6. Select Algorithms
Assisted Modeling provides you with a selection of algorithms to choose from. It recommends different algorithms depending on what kind of problem you want to solve. In this step, you select what algorithms you want to evaluate in the leaderboard.
- The card for each algorithm displays its pros and cons, a description, and some use cases. Use this info to make sure you want to evaluate the algorithm.
For categorical variables, we have 4 algorithms available:
- Logistic Regression
- Decision Tree
- Random Forest
For continuous variables (numerical), we have 3 algorithms available:
- Linear Regression
- Decision Tree
- Random Forest
- To evaluate an algorithm, check the box next to its name.
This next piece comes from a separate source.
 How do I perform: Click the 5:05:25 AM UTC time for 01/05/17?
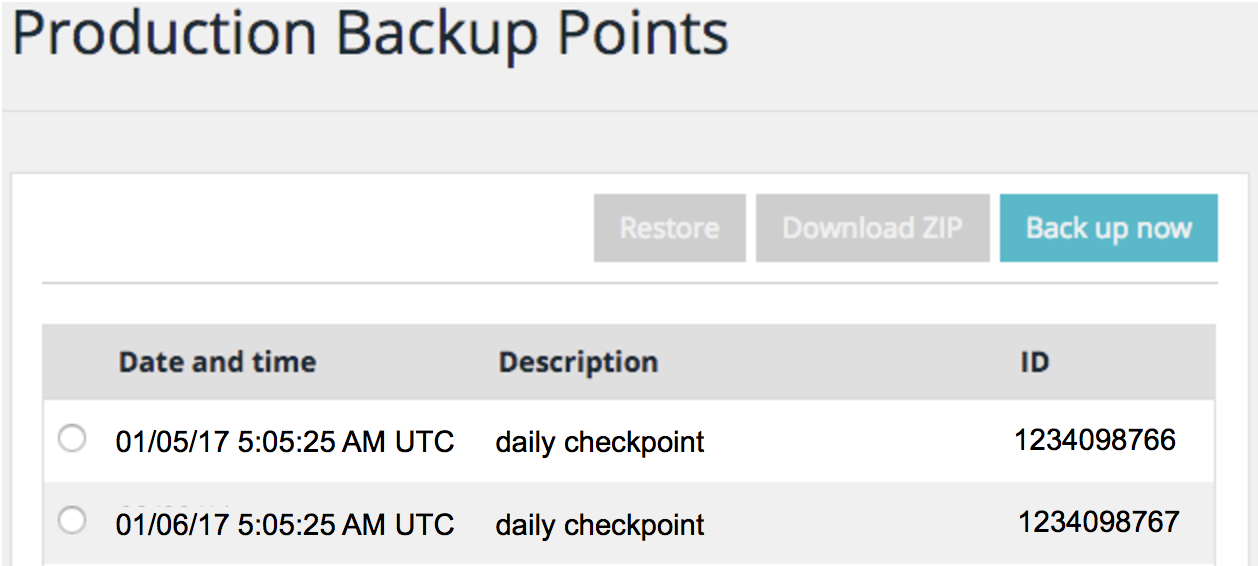(346, 441)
If you don't want to evaluate an algorithm, uncheck the box.
- Select Run Selected Algorithms.
Assisted Modeling generates the leaderboard, which you can use to compare the performance of the algorithms you've selected.
The output in the leaderboard is different, depending on what kind of problem you're solving, but here are the basics for how to navigate the UI:
- To view info specific to an algorithm, select its card in the Leaderboard section.
- To view info about how an algorithm performed against the other algorithms, select the Comparison tab.
- To view info about an algorithm's individual performance, select the Overview tab.
- To see what features an algorithm valued most, select the Interpretation tab.
- To remind yourself of the choices you made throughout the Assisted Modeling process, select the Configuration tab.
- To start over with Assisted Modeling but retain the info that's in the leaderboard, select Create New Model.
- To show or hide the leaderboard, select Hide Leaderboard or View Leaderboard.
After you've determined what algorithms perform best, you can select which ones you want to add to the Designer canvas as part of a machine-learning pipeline that trains the model:
- Check the box next to the name of the algorithm you want to add to the canvas. You should see a count of how many algorithms you've selected.
- Select Add Models and Continue to Workflow.
You can export a report that contains the results of the model.
- Select the vertical-ellipsis icon.
- From the dropdown, select Export HTML Report.
- Select where you want to save the report using File Explorer.
You can export the code for the machine-learning pipeline to a Jupyter Notebook in a Python tool.
- Select the vertical-ellipsis icon.
- From the dropdown, select Export Model to Python.
- When you exit the Assisted Modeling window, a Python tool appears in the workflow. It contains an annotated Jupyter Notebook with all the code for the machine-learning pipeline.